There ought to be the suspicion, at least, of a joke in the idea of putting up a 30-foot statue of Naomi Campbell, but if there is one, it can't easily be discerned. And that's not surprising; after all, what we admire most, and most aspire to, are not the generals and the adventurers, the artists and great creators, but those on whom luck has settled.

In any case, the great sculptors seem now to have been made entirely redundant by Mr Knight's processes. With no more than good bones and good skin and the drilled ability to walk from here to there and back again, the "supermodel" is, par excellence, the figure of our times. Of course we're going to put a statue up to her.

We love to see critics putting the boot in

It would be hard to imagine anything more utterly eviscerating than the reviews poor Woody Allen has had for his new film, Cassandra's Dream. Despite a distinguished cast that includes Tom Wilkinson, Ewan McGregor and Colin Farrell, it's been excoriated as "ill-written ... badly directed ... preposterously superficial."

But let's salvage something from the wreckage. If, as seems more than likely, there's no pleasure to be got out of the experience of watching Cassandra's Dream, there's abundant enjoyment to be had from the reviews themselves.

It's not exactly schadenfreude; more the pleasure of seeing a bunch of critics who, God knows, usually feel obliged to say something nice about the most awful nonsense, finally free to let loose on a real disaster in the most gloriously unbridled terms.

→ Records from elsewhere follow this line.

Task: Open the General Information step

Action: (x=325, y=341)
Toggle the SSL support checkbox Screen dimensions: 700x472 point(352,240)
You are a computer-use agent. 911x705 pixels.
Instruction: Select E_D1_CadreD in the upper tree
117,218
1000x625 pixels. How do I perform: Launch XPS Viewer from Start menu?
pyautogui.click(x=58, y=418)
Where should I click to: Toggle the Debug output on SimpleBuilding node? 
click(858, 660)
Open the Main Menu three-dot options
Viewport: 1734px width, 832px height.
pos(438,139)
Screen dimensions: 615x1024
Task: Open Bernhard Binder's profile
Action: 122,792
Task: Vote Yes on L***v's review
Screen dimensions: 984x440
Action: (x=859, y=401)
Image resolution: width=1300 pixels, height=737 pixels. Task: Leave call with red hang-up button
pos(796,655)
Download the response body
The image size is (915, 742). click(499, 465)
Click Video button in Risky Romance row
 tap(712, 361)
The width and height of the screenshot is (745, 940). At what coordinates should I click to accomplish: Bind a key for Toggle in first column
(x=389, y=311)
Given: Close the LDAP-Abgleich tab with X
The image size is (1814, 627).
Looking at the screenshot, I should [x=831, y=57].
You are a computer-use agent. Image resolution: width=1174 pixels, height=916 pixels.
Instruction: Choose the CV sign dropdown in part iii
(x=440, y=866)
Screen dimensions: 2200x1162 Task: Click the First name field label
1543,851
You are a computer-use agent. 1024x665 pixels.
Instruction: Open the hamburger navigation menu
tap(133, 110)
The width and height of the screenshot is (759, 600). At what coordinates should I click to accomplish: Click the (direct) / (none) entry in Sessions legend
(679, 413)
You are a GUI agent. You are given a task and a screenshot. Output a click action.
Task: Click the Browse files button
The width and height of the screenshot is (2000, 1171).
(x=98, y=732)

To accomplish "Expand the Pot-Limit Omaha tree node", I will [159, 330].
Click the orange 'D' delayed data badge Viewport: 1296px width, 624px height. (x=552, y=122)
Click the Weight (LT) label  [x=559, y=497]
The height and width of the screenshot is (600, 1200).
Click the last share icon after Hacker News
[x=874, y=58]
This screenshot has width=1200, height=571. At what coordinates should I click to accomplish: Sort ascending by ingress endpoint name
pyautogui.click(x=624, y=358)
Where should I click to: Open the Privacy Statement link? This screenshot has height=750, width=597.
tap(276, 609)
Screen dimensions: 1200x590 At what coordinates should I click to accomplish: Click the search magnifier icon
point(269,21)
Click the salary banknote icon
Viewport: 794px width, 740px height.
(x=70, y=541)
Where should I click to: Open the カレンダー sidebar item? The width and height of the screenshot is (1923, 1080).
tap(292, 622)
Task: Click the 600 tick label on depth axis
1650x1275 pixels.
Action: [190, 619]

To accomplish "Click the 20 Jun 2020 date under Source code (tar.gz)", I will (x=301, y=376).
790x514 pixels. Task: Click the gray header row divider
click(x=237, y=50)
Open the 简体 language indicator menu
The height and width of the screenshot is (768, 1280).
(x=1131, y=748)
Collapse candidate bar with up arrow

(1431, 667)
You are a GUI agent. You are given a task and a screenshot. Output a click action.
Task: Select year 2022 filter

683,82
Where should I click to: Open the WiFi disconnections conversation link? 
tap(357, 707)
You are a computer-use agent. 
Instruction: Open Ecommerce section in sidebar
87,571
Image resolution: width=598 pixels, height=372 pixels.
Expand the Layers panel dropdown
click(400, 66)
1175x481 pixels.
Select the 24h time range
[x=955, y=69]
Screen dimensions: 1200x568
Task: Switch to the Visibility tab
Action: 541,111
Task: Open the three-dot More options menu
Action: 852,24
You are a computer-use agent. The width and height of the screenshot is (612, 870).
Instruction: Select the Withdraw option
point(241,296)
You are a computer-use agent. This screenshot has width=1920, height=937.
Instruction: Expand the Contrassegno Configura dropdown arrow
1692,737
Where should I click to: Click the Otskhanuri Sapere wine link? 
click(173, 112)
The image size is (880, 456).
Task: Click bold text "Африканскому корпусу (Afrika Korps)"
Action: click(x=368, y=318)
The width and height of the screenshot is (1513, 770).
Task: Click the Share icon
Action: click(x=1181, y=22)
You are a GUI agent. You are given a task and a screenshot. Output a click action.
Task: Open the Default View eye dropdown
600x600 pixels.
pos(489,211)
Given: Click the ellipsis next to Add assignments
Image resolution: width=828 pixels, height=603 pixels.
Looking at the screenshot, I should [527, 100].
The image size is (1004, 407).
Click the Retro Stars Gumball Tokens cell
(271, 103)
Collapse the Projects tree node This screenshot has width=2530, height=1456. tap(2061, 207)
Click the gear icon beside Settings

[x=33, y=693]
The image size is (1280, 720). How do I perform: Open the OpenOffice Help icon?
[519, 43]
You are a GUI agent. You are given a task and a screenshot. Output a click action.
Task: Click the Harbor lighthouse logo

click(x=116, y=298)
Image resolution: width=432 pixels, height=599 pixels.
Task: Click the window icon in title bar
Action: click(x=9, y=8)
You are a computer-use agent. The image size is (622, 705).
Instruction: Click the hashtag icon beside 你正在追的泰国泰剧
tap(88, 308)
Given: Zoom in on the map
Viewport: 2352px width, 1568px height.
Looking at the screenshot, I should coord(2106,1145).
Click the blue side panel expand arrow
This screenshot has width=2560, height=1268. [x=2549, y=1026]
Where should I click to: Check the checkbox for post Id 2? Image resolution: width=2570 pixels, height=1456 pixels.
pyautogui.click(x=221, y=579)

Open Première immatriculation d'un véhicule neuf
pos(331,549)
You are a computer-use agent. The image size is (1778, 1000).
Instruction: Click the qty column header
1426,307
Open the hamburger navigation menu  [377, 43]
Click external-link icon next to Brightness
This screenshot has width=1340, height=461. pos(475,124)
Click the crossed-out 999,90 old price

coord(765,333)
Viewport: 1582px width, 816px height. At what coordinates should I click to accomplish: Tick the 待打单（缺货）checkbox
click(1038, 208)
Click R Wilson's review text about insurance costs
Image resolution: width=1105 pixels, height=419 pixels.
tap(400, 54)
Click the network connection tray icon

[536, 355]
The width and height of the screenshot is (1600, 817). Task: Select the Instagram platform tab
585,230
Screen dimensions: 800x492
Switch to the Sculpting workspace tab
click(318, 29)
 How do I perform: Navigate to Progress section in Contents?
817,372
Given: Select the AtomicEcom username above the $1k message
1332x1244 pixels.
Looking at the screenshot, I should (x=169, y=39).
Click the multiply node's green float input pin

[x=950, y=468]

* I'm at the first of a succession of summer book festivals this weekend, promoting my new novel at Hay. Not having been much of a festival hound as a civilian reader, I was never quite sure of the appeal of them. Actually, as much as hearing an author read a page or two, or give his opinion on some burning issue of the day, I've come to think that the appeal is just gawping at the great and good in person.

Not that the incentive of rubbernecking is limited to the paying public. I had a good old stare at Jimmy Carter and a giant security entourage, making sure not to make any sudden moves. But my real heart-stoppingly nervous moment was caused when the publisher I was chatting to suddenly said, "Oh, the Duchess will be here in a moment," and there, quite abruptly, was the dowager of Devonshire, Debo the Great, in killer aquamarine. I was entirely tongue-tied and overcome. I may never, really, be cool enough for Hay.